In 2014, at the age of 50, Lucia was formally diagnosed with Multiple System Atrophy (MSA), after seeking answers to unexplained symptoms for the two years prior. Her long, brave fight ended on Sunday, February 7, 2021, when she passed quietly in her sleep surrounded by family and loved ones.
Lucia was a loving wife, mother, and friend. She was the life of the party, always smiling and laughing - and making others laugh. She had the biggest heart, and an uncanny ability to make you feel like you'd known her forever and that you were part of the family, immediately. Lucia was always positive, strong, and hopeful - and encouraged those around her to be the same.
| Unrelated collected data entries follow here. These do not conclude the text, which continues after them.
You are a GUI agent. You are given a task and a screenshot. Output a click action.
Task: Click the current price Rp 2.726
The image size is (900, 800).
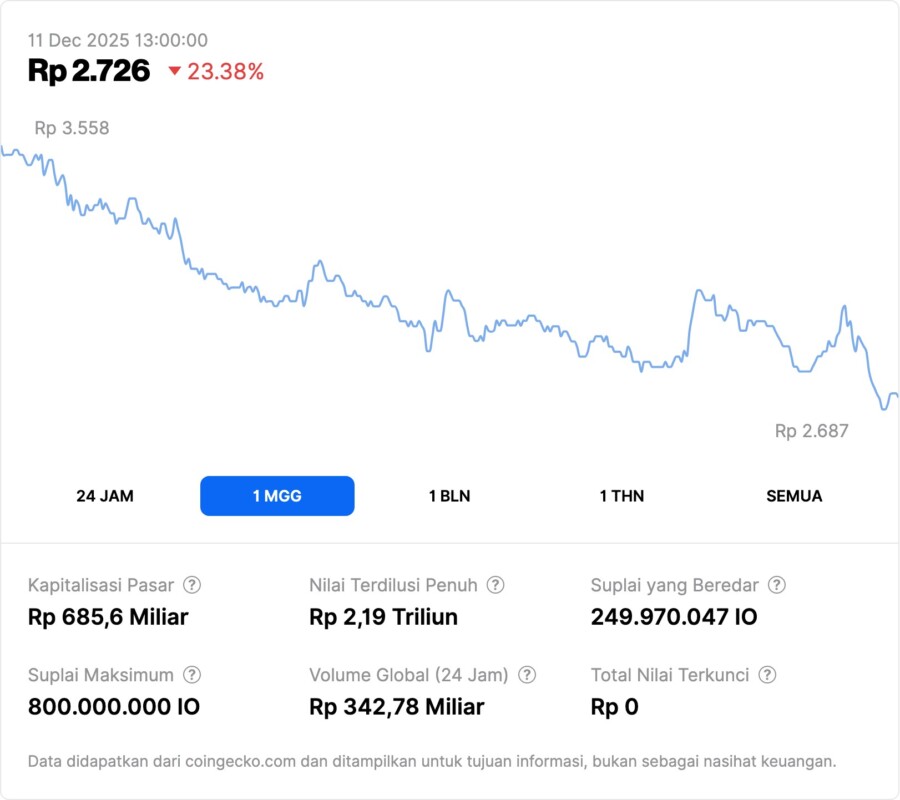coord(89,71)
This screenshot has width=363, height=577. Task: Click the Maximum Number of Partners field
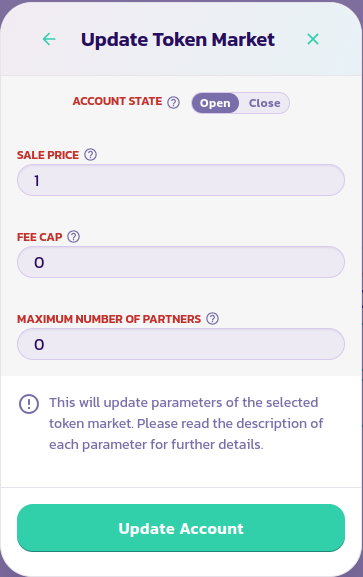(x=181, y=344)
Her fight against MSA did not end with her, as her children and husband are aiming to raise as much awareness to help fund research and advocacy efforts for other families affected by Multiple System Atrophy. Please consider donating to the cause <3>
More about Multiple System Atrophy: MSA is a rare degenerative neurological disorder, with currently no cure and little treatment. It is similar to parkinsonism but with more widespread effects on the brain and body. It affects both men and women and usually starts in the 50's or early 60's. The cause of MSA is unclear and there are no known risk factors. At this time, there are no specific symptoms, blood tests, or imaging studies that definitely diagnose MSA and there is no cure. The prognosis for this disease is poor with most patients passing away from the disease or its complications within 7-10 years of symptom onset.